I have been trying to work out the following problem:
Problem:
Let $M$ be a smooth manifold and $x\in M$ and $X,Y$ be smooth vector fields with local one parameter groups $T^X_t$ and $T^Y_t$ for small enough $t$.Prove that if $f$ is a smooth function on $M$,then $f(T^X_t(x))=f(x)+t(Xf)(x)+\frac{t^2}{2!}(X^2f)(x)+\dots+\frac{t^n}{n!}(X^nf)(x)+o(t^n)$ for $n\geq 1$ and $x\in M$ using this further show that $[X,Y](f)(x)=\lim\limits_{t\to 0}\frac{f(\Theta_t(x))-f(x)}{t^2}$ where $\Theta_t=T^Y_{-t}\circ T^X_{-t}\circ T^Y_t\circ T^X_t$.

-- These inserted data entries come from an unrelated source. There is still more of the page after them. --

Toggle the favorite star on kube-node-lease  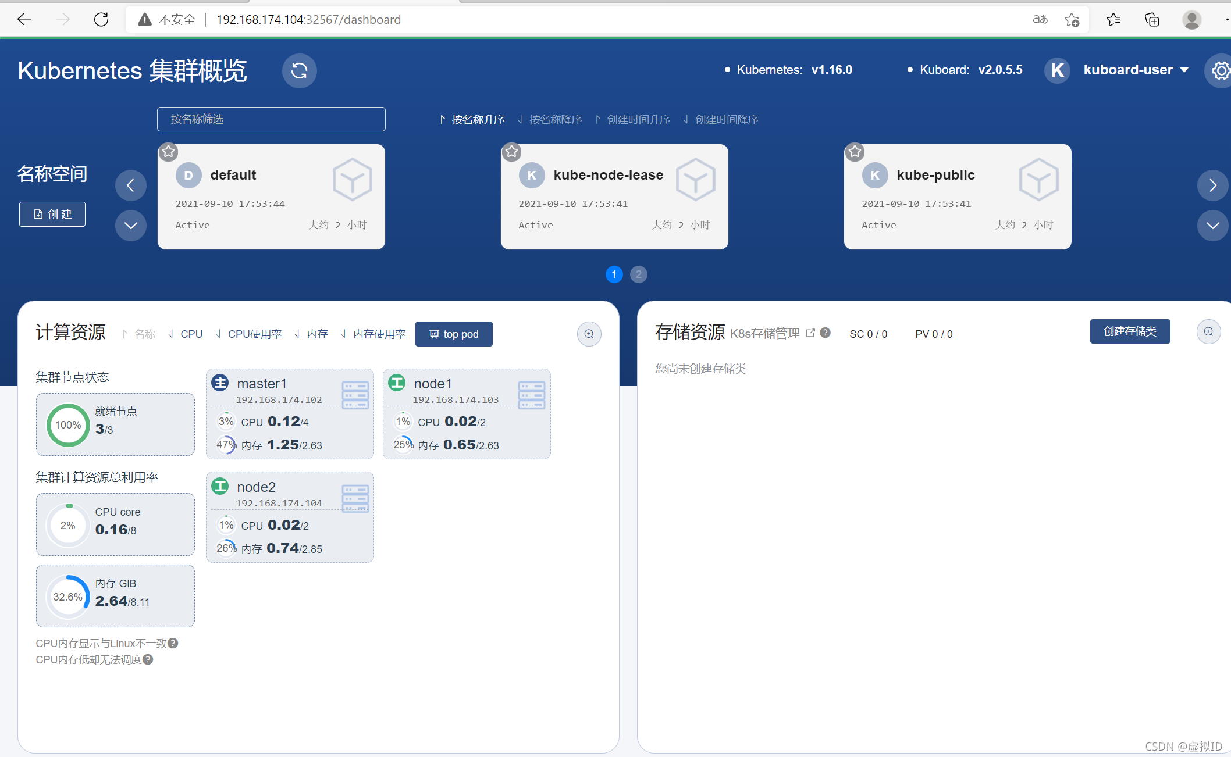tap(512, 152)
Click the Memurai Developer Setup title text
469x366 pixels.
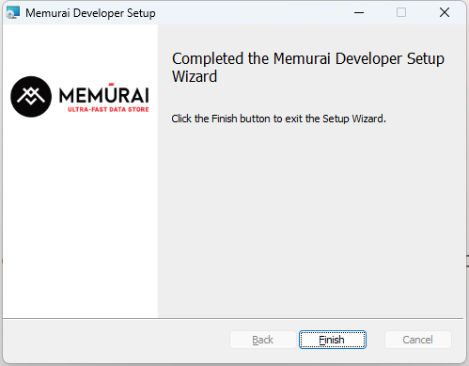(x=90, y=13)
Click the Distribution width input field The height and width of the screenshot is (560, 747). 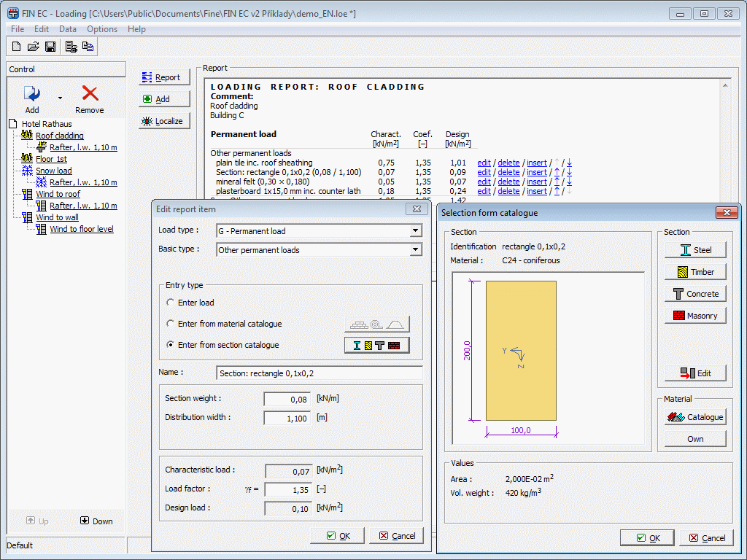285,417
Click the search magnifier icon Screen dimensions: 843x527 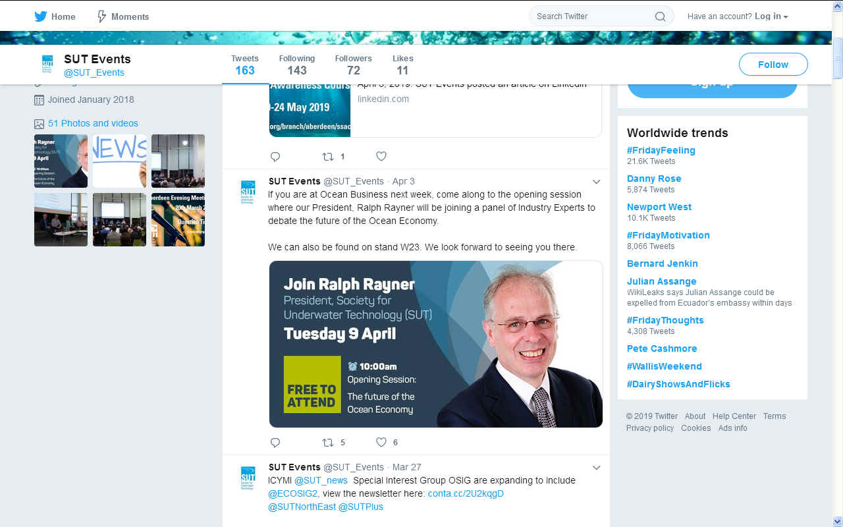[x=660, y=16]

I am not able to prove the second part as I do not exactly get the geometric meaning hidden underneath.We have not been taught Lie Derivatives $\mathcal L_XY(f)=[X,Y](f)$ and hence I am not comfortable with what is going on actually.Everything seems to be wrapped around by a veil of mystery here.I am looking for an explanation of the geometric principle lying beneath as well as a formal approach towards proving this result.